(Stored data entries)
────────

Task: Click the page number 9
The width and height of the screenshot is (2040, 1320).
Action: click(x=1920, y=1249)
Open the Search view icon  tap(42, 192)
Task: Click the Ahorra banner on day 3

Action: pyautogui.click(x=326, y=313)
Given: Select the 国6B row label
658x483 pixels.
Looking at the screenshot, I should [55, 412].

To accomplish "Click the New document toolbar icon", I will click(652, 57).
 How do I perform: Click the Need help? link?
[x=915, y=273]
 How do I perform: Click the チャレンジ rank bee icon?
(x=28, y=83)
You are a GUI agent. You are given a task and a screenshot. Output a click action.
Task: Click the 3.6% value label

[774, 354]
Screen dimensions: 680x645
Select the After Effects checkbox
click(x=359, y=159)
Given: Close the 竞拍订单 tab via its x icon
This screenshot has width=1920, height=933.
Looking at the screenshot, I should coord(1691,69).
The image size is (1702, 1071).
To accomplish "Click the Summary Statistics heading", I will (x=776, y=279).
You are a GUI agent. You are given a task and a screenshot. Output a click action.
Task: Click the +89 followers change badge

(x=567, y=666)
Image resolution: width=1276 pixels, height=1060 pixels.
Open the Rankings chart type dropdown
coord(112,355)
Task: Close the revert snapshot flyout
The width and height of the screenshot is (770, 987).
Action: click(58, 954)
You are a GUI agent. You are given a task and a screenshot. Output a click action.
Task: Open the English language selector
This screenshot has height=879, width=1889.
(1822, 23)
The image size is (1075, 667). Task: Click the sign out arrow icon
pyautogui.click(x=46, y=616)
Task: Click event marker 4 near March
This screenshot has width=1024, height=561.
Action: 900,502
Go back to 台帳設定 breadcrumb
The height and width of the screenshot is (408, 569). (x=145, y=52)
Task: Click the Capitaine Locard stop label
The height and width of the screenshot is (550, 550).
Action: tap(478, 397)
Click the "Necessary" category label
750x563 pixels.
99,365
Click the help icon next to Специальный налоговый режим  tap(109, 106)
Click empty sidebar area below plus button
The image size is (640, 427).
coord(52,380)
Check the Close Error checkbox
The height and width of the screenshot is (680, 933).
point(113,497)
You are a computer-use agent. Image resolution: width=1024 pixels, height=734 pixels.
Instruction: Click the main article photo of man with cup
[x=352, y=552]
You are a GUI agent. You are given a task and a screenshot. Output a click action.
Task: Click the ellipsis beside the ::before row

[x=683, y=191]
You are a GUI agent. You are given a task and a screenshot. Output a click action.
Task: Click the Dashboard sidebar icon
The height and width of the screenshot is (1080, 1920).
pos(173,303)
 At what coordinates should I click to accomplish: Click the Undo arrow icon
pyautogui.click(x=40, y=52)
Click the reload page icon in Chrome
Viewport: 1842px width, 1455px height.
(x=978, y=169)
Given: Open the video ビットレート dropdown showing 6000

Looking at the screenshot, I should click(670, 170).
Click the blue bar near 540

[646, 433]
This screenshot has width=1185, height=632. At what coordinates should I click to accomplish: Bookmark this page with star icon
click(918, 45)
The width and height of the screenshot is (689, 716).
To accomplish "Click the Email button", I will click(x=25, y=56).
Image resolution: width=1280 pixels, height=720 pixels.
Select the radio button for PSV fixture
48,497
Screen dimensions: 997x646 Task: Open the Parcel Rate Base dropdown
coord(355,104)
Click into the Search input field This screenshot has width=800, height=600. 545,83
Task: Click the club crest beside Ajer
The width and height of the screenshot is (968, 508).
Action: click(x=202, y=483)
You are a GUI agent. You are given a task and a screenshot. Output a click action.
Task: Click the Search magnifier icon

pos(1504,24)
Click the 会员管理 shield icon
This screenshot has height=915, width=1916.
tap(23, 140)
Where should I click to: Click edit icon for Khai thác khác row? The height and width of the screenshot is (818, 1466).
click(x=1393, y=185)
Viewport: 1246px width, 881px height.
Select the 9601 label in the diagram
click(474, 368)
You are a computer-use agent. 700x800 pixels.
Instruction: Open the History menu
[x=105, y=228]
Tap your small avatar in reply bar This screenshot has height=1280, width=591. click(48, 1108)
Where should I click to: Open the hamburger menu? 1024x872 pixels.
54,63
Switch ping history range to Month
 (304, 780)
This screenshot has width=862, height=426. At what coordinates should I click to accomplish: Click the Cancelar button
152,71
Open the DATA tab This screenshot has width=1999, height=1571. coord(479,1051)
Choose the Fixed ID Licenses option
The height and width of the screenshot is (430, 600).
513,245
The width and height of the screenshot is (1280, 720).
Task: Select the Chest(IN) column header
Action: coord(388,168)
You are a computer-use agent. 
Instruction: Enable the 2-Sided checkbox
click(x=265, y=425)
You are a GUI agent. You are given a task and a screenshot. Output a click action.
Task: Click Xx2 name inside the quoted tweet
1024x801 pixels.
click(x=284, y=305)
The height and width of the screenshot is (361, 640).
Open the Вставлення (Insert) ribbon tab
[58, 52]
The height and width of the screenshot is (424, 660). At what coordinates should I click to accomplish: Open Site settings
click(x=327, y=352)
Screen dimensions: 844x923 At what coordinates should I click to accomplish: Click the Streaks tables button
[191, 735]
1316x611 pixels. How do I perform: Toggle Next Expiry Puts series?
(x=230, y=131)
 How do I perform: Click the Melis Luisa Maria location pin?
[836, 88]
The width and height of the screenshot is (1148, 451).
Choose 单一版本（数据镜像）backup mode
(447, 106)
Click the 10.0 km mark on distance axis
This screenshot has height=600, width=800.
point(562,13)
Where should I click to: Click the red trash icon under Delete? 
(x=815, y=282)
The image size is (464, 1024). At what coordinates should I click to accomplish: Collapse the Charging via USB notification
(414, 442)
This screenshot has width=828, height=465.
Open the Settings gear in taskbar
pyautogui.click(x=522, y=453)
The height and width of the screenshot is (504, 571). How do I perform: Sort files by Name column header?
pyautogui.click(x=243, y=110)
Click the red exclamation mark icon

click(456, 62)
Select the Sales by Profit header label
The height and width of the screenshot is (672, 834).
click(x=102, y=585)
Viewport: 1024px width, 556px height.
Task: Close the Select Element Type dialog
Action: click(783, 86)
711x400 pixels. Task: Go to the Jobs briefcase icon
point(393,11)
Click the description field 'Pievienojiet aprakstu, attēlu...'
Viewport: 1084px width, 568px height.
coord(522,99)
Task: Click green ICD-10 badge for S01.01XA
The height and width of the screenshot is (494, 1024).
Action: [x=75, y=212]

────────

■ **Work order**:
Among the lines of the data, find every one that holds "computer" and copy it.

■ **Solved problem**:
You are a computer-use agent. Image resolution: width=1024 pixels, height=734 pixels.
You are a computer-use agent. 700x800 pixels.
You are a computer-use agent. 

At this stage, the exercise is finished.